Que una sociedad considere que el derecho al aborto libre e injustificado es un avance legal a favor de la mujer muestra bien a las claras la clase de sociedad enferma y errática en que vivimos. Esta radical falta de principios acabará pasándonos factura (ya lo está haciendo) y no voy a ser más explícita. Acaba de aprobarse una ley infame que permite el crimen de un ser inocente y que se presenta como un avance social y feminista. Esta es la noticia.
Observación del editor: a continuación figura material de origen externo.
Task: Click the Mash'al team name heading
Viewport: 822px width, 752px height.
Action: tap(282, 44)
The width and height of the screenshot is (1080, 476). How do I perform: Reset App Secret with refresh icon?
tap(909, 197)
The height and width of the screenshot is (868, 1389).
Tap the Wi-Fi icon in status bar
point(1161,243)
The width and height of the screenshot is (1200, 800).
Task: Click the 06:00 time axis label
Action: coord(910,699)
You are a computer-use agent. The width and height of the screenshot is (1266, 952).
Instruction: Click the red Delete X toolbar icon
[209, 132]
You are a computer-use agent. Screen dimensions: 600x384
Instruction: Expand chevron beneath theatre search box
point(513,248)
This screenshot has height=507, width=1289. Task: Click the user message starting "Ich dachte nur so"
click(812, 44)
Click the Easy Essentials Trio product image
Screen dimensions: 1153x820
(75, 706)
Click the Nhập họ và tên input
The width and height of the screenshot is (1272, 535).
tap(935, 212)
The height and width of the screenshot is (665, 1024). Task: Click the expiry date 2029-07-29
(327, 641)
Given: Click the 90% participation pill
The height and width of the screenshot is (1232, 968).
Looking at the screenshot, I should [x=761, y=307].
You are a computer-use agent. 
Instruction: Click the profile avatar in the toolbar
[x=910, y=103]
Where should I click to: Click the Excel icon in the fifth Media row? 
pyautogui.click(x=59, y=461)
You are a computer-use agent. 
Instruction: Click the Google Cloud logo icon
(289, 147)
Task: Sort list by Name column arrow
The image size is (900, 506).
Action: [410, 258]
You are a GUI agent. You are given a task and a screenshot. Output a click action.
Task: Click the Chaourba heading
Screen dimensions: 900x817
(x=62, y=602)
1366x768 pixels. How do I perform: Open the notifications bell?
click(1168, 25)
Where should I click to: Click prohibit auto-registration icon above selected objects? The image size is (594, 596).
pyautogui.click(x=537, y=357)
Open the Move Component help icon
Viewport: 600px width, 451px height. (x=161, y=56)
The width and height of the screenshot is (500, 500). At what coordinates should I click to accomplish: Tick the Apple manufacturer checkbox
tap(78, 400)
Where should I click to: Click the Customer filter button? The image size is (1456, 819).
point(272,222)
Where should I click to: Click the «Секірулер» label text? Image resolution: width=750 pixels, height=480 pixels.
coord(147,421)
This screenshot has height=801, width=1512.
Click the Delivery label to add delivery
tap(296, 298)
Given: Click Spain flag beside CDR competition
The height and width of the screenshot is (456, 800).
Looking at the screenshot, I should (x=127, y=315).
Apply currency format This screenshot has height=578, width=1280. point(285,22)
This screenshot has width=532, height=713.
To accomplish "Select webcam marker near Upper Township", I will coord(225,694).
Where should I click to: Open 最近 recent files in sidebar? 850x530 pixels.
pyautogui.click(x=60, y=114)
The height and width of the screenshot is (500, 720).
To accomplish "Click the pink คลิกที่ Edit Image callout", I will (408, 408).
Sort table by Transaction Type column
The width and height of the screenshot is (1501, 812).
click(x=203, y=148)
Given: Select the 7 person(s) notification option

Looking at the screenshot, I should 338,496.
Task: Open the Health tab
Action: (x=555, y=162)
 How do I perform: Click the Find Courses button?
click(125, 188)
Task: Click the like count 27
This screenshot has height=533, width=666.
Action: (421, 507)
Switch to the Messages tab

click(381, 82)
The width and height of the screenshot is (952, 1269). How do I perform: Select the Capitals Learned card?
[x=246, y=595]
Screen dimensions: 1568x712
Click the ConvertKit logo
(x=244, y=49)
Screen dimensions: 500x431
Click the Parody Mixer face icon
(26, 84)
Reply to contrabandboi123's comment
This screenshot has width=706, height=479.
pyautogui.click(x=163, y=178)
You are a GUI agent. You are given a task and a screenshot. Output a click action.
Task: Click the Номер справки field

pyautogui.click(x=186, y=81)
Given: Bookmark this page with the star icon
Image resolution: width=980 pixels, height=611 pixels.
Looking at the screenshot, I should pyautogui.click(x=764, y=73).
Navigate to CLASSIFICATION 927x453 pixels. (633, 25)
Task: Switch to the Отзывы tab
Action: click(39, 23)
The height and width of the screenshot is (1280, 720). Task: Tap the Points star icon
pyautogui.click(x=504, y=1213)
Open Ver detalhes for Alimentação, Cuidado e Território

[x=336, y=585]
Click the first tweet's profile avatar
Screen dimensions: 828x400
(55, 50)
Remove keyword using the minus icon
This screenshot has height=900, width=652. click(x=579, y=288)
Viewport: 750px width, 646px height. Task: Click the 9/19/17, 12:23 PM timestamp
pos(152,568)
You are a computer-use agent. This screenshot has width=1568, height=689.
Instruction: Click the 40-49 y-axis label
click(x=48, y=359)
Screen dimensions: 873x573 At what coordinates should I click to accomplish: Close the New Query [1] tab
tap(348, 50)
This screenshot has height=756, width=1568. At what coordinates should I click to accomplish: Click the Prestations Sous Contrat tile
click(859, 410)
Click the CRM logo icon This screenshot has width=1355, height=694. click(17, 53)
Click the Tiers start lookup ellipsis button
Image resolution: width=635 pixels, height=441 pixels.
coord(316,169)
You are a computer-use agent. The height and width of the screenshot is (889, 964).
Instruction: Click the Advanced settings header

He conocido a mujeres que han abortado y ninguna de ellas se sentía especialmente feliz por haberlo hecho. Conozco, por testimonio directo, el atroz procedimiento de destrozar a un feto introduciendo agujas en el vientre de la no madre. He ofrecido ayuda a alguien que quería abortar y he acogido en mi casa a alguien que había abortado. Una mujer que aborta es una criatura enferma a la que hay que ayudar. Enferma del alma, por la decisión que ha tomado, y a veces del cuerpo que se rebela contra esa intervención forzada en un proceso natural.

Hoy en día, en nuestra sociedad «avanzada» en tantos conceptos, es muy fácil para la mujer controlar su fecundidad. No soy partidaria del aborto, sí lo soy de los métodos anticonceptivos que permiten a la mujer decidir cuándo ser madre y cuándo no serlo. Pero si el azar te pone dentro del cuerpo un hijo, o por decirlo sin connotaciones emocionales: un ser humano que te necesita para existir, no acabes con él. Y en fin, por qué no, escucha los latidos de su corazón antes de tomar la decisión de matarlo o de dejarlo con vida.